**DATASET RECORDS:**

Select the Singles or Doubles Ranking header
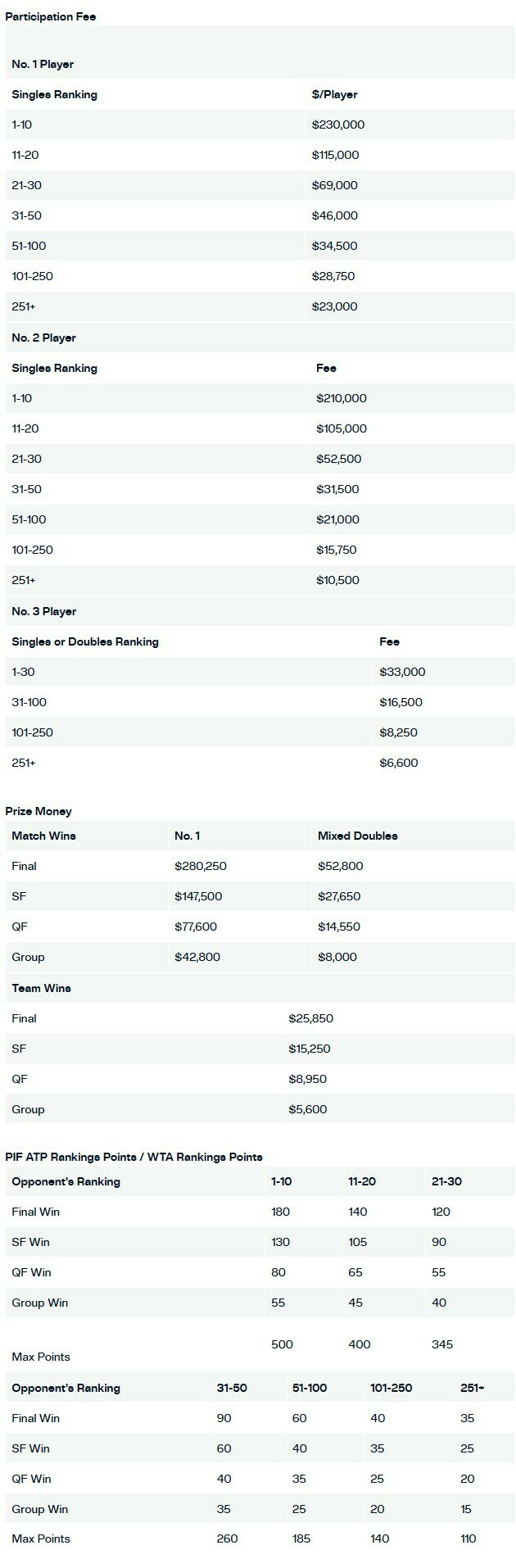Image resolution: width=516 pixels, height=1568 pixels. coord(85,641)
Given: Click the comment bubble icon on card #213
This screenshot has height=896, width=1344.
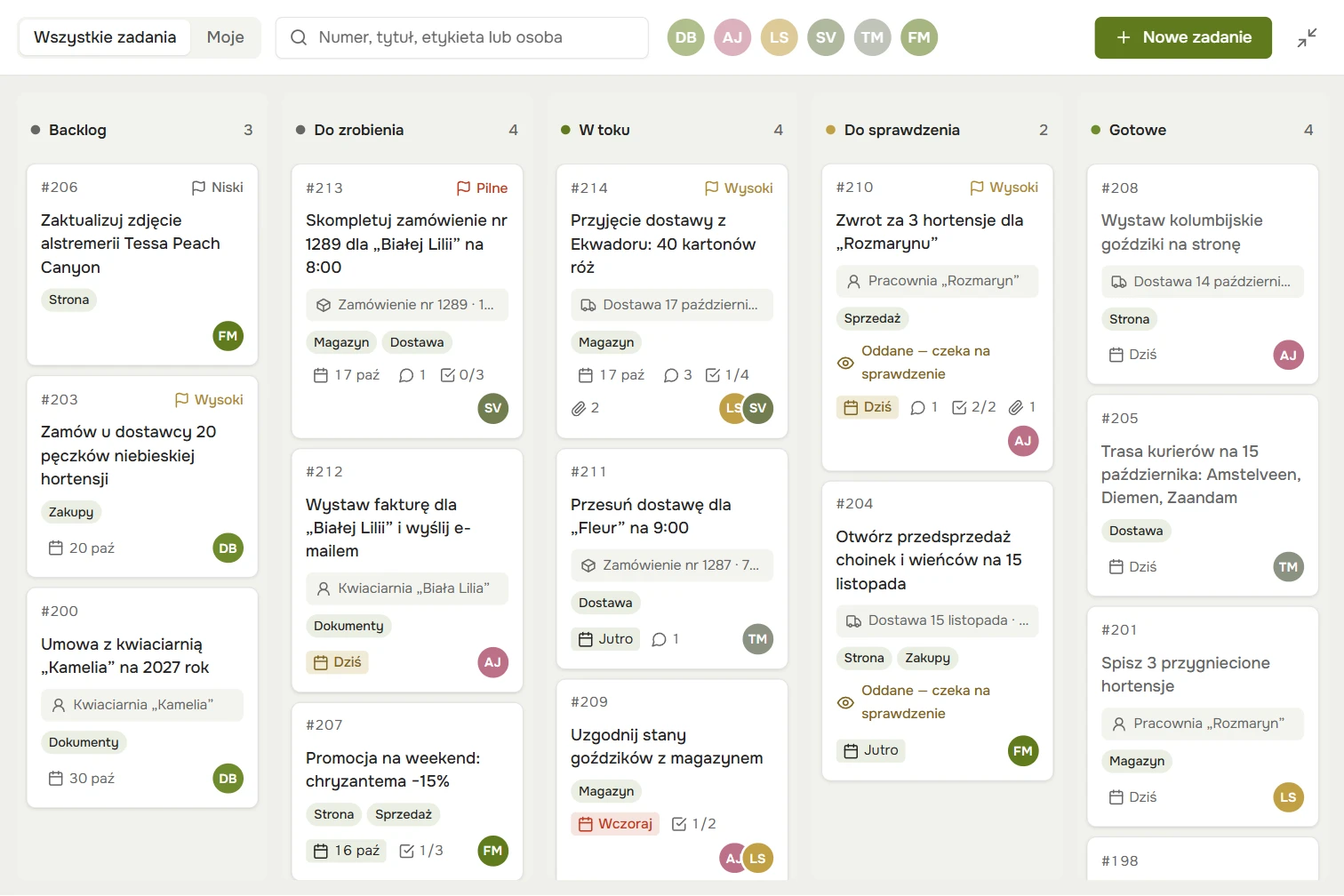Looking at the screenshot, I should click(x=406, y=375).
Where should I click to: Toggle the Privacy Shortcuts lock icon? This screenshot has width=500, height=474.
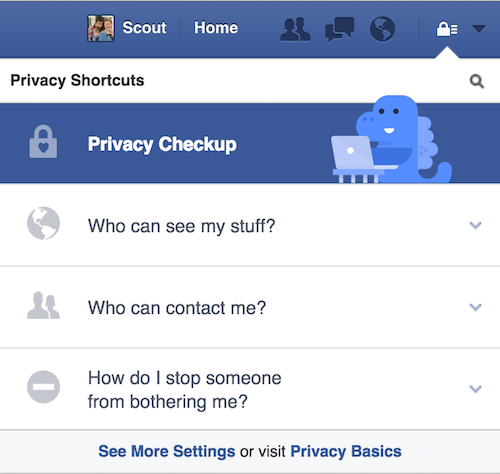(x=447, y=29)
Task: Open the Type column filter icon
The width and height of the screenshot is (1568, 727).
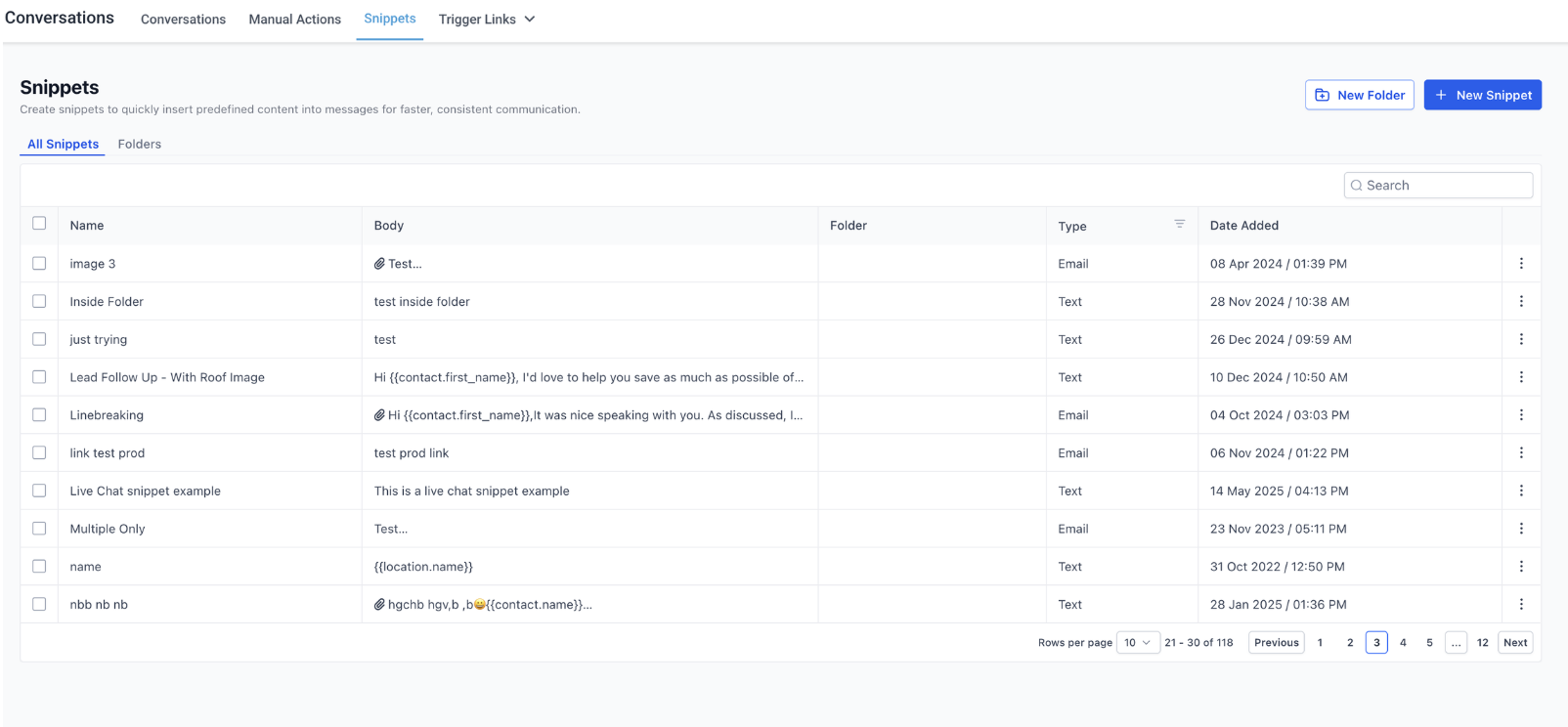Action: coord(1179,225)
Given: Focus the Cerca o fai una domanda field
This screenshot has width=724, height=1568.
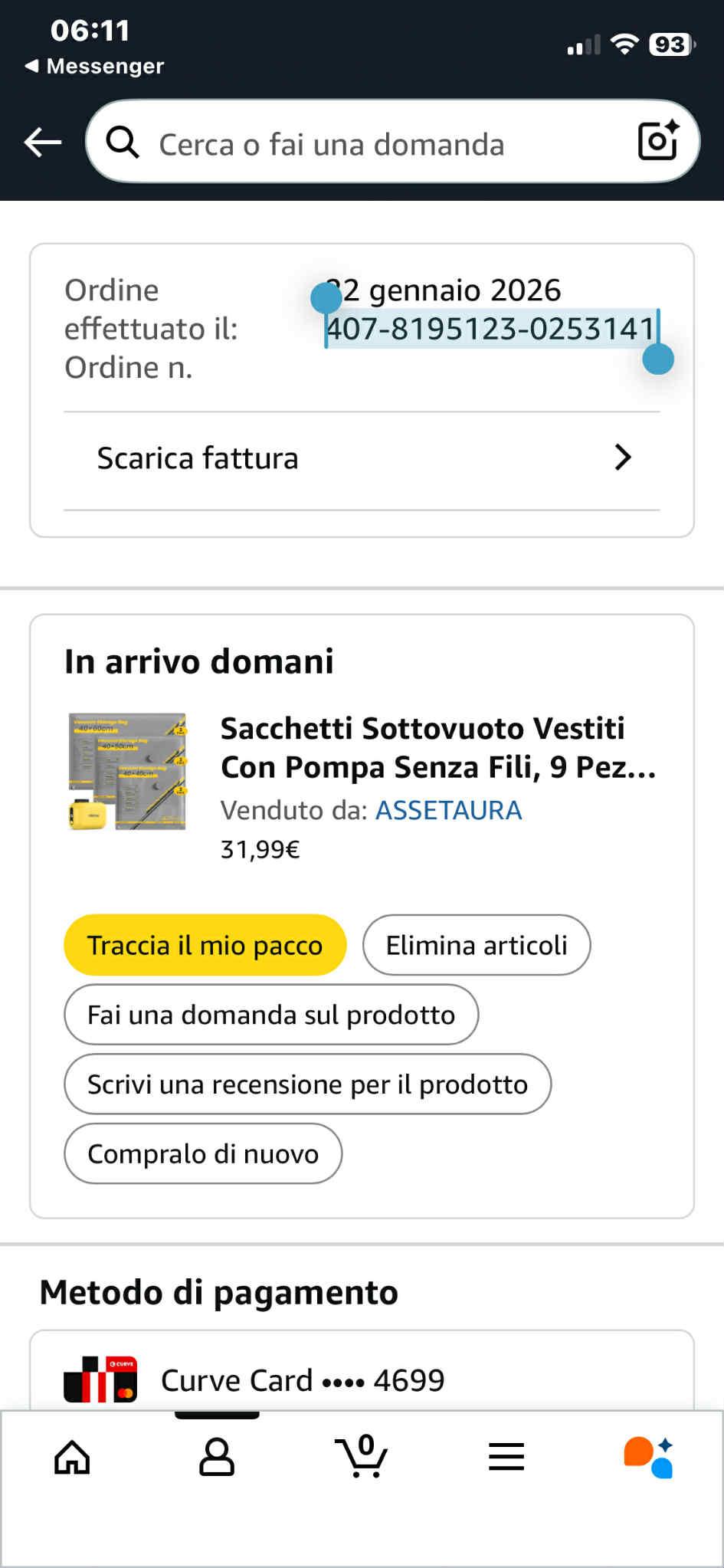Looking at the screenshot, I should coord(368,144).
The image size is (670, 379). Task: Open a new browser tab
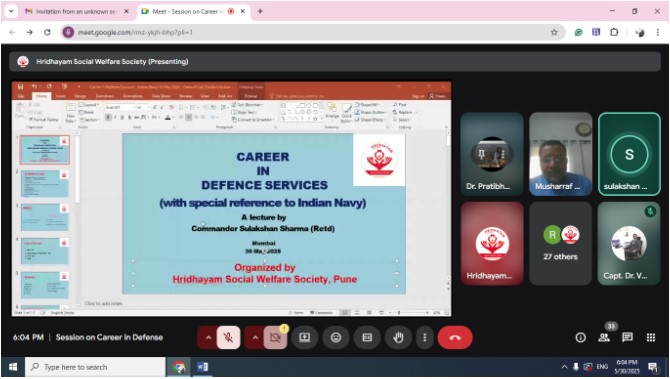[x=260, y=12]
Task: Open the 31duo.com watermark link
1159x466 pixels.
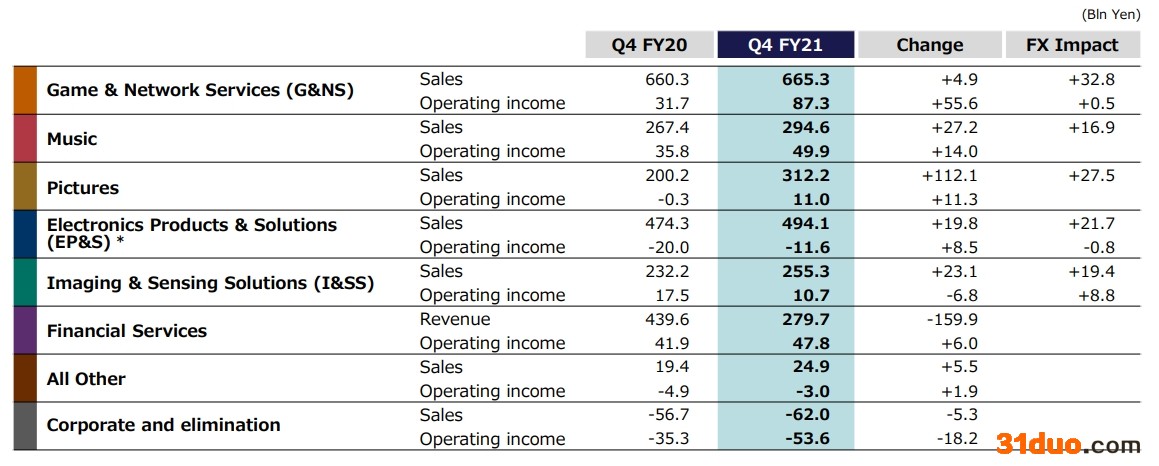Action: [x=1068, y=445]
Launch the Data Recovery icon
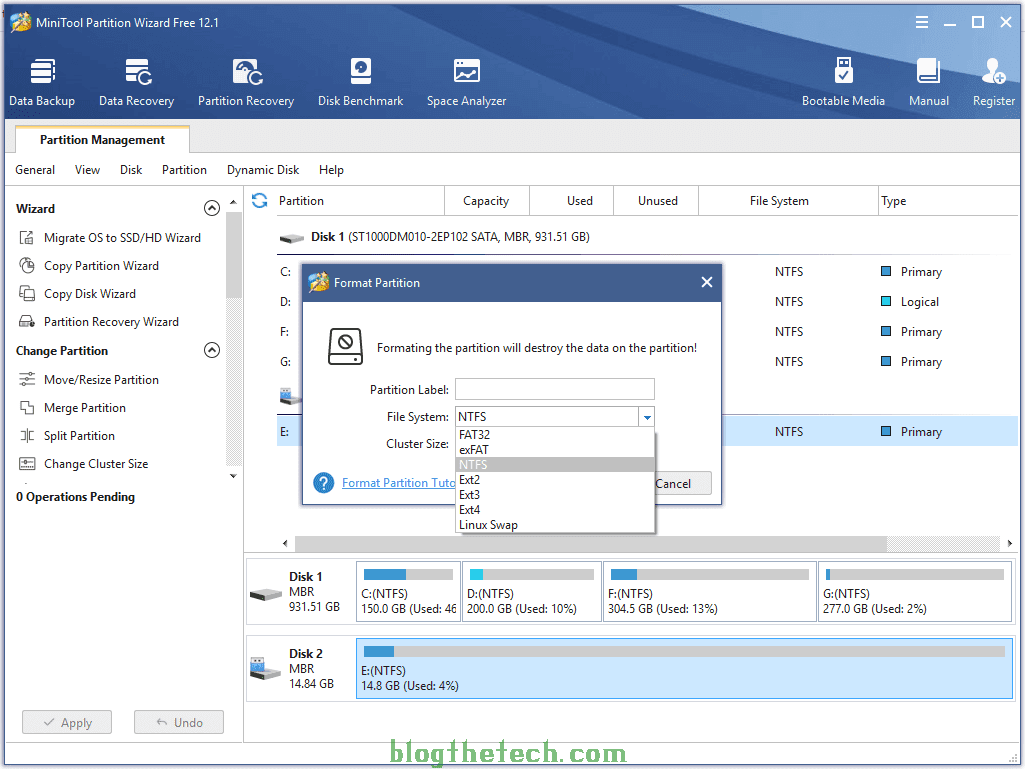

**TASK DIRECTIONS:** An exact transcription is requested of each line from the one that holds "The image size" to the end of the listing above, both boundary lines included; pictures are to be omitted.

**EXPECTED OUTPUT:**
The image size is (670, 379). Task: Open a new browser tab
[x=260, y=12]
Task: Open the 31duo.com watermark link
1159x466 pixels.
Action: [x=1068, y=445]
Launch the Data Recovery icon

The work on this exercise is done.